SOURCE EXCERPT =
· · · · ·

PDA

View Full Version : Inline in C++



BramWillemsen
April 19th, 2010, 07:09 PM
Hi,

I've been reading about 'inline functions' on several websites. I decided to test some things myself, but during this procedure i encountered some unexpected things.

During all my tests i compiled with g++ using the -O3 flag for optimal performance.

I encountered my first problem during this piece of code i wrote. I made a function called 'ret' that did some arbitrary things and then returned an integer. This inline function is called 4 times. The thing i expected is that the code for 'ret' gets inserted at each of the 4 function calls. This would logically result in a larger binary size. The opposite is actually true. If i remove the 'inline' in the function declaration the executable size is larger! More strangely, adding an extra function call in the form of 'int e = ret(5)' does not influence the executable size at all! The program is now printing 5 variables (more work), but the executable size remains the same?


#include <iostream>
inline
int ret(int k){
int a = 9;
int b = 10;
int c = k + a + b;
return c;
}

int main(int argc, char *argv[])

· · · · ·

GIVEN INFORMATION =
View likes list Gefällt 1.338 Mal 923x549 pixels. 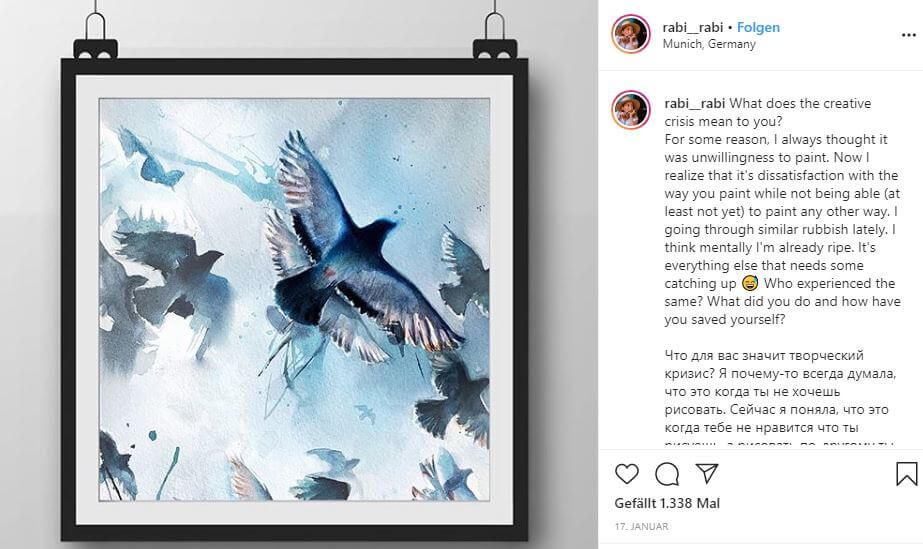(x=667, y=503)
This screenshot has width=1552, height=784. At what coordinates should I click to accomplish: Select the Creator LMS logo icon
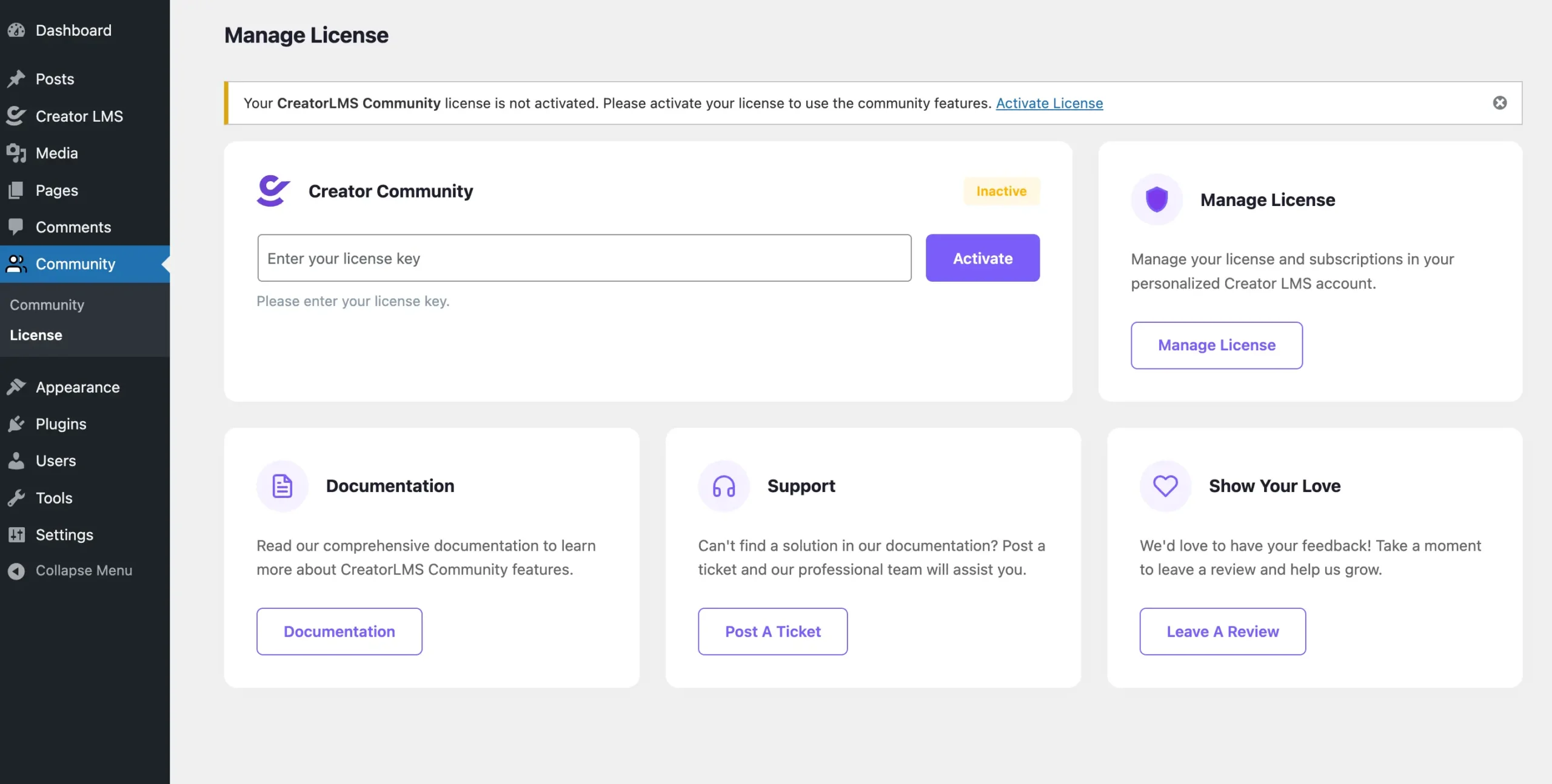(16, 116)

· · · · ·

BRIEF = Please carry on the forum post about inline functions in C++ from the point where it stops. The lines have nothing to do with this.

REPLY =
{
int a = ret(1);
int b = ret(2);
int c = ret(3);
int d = ret(4);
std::cout << a << b << c << d;
}


The second problem is probably related to the last problem. I wrote a piece of code to find out if using inline made the execution speed of a test program any faster. There seems to be no noticeable difference between using and not using inline. I expected that there would be a big difference since the function does relatively little work. So the overhead of the function call (stack operations) should be relatively high compared to this if no inline is used. After using the 'time' function in the terminal many times there seems to be no indication of any noticeable speed difference. There is a difference in executable size though (so i assume adding/removing inline does affect the way to compiler treats the code).


#include <stdio.h>

inline
unsigned long int add(unsigned long int a, unsigned long int b, unsigned long int c, unsigned long int d, unsigned long int e, unsigned long int f){
return a + b + c + d + e + f;
}

int main(int argc, char *argv[])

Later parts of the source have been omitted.